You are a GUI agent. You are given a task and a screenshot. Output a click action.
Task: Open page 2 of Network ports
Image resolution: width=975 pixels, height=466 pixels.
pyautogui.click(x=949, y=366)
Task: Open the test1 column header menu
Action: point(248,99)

———

* The problem: Word for word, copy out all the data given above.

* Response area:
You are a GUI agent. You are given a task and a screenshot. Output a click action.
Task: Open page 2 of Network ports
Image resolution: width=975 pixels, height=466 pixels.
pyautogui.click(x=949, y=366)
Task: Open the test1 column header menu
Action: point(248,99)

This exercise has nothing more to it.